• _Instruction_: Rewrite the lines below, replacing "taskbar" with "Start menu" and leaving everything else unchanged.
** start **
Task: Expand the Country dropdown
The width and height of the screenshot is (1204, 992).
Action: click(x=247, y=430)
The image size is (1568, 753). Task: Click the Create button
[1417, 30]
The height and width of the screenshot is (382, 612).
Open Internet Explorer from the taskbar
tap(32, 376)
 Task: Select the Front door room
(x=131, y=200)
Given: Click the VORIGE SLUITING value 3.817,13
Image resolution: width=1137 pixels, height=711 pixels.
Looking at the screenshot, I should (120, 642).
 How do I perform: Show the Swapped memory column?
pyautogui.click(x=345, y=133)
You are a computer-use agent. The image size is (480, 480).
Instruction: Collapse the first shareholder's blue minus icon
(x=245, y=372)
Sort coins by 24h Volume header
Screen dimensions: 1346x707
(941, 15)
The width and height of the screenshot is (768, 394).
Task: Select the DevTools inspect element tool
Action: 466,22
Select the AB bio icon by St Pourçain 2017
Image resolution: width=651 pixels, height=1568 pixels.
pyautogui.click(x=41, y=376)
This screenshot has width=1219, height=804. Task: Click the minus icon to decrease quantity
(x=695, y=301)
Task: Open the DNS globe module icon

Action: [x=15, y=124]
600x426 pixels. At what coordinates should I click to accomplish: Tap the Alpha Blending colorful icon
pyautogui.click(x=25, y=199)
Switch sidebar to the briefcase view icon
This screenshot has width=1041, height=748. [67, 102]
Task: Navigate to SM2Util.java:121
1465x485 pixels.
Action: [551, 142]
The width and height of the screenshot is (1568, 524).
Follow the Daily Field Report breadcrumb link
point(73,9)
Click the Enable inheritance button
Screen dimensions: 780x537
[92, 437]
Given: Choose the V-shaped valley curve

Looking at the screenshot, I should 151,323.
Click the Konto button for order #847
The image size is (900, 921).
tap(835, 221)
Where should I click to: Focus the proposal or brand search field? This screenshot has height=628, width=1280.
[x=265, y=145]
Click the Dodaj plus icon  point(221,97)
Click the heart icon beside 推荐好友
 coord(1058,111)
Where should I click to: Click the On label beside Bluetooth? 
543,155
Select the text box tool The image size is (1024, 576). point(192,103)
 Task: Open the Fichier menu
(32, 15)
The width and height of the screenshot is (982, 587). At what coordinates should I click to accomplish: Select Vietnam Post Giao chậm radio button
** end **
• _Written response_:
Task: Expand the Country dropdown
The width and height of the screenshot is (1204, 992).
Action: click(x=247, y=430)
The image size is (1568, 753). Task: Click the Create button
[1417, 30]
The height and width of the screenshot is (382, 612).
Open Internet Explorer from the Start menu
tap(32, 376)
 Task: Select the Front door room
(x=131, y=200)
Given: Click the VORIGE SLUITING value 3.817,13
Image resolution: width=1137 pixels, height=711 pixels.
Looking at the screenshot, I should (120, 642).
 How do I perform: Show the Swapped memory column?
pyautogui.click(x=345, y=133)
You are a computer-use agent. The image size is (480, 480).
Instruction: Collapse the first shareholder's blue minus icon
(x=245, y=372)
Sort coins by 24h Volume header
Screen dimensions: 1346x707
(941, 15)
The width and height of the screenshot is (768, 394).
Task: Select the DevTools inspect element tool
Action: 466,22
Select the AB bio icon by St Pourçain 2017
Image resolution: width=651 pixels, height=1568 pixels.
pyautogui.click(x=41, y=376)
This screenshot has width=1219, height=804. Task: Click the minus icon to decrease quantity
(x=695, y=301)
Task: Open the DNS globe module icon

Action: [x=15, y=124]
600x426 pixels. At what coordinates should I click to accomplish: Tap the Alpha Blending colorful icon
pyautogui.click(x=25, y=199)
Switch sidebar to the briefcase view icon
This screenshot has width=1041, height=748. [67, 102]
Task: Navigate to SM2Util.java:121
1465x485 pixels.
Action: [551, 142]
The width and height of the screenshot is (1568, 524).
Follow the Daily Field Report breadcrumb link
point(73,9)
Click the Enable inheritance button
Screen dimensions: 780x537
[92, 437]
Given: Choose the V-shaped valley curve

Looking at the screenshot, I should 151,323.
Click the Konto button for order #847
The image size is (900, 921).
tap(835, 221)
Where should I click to: Focus the proposal or brand search field? This screenshot has height=628, width=1280.
[x=265, y=145]
Click the Dodaj plus icon  point(221,97)
Click the heart icon beside 推荐好友
 coord(1058,111)
Where should I click to: Click the On label beside Bluetooth? 
543,155
Select the text box tool The image size is (1024, 576). point(192,103)
 Task: Open the Fichier menu
(32, 15)
The width and height of the screenshot is (982, 587). At what coordinates should I click to accomplish: Select Vietnam Post Giao chậm radio button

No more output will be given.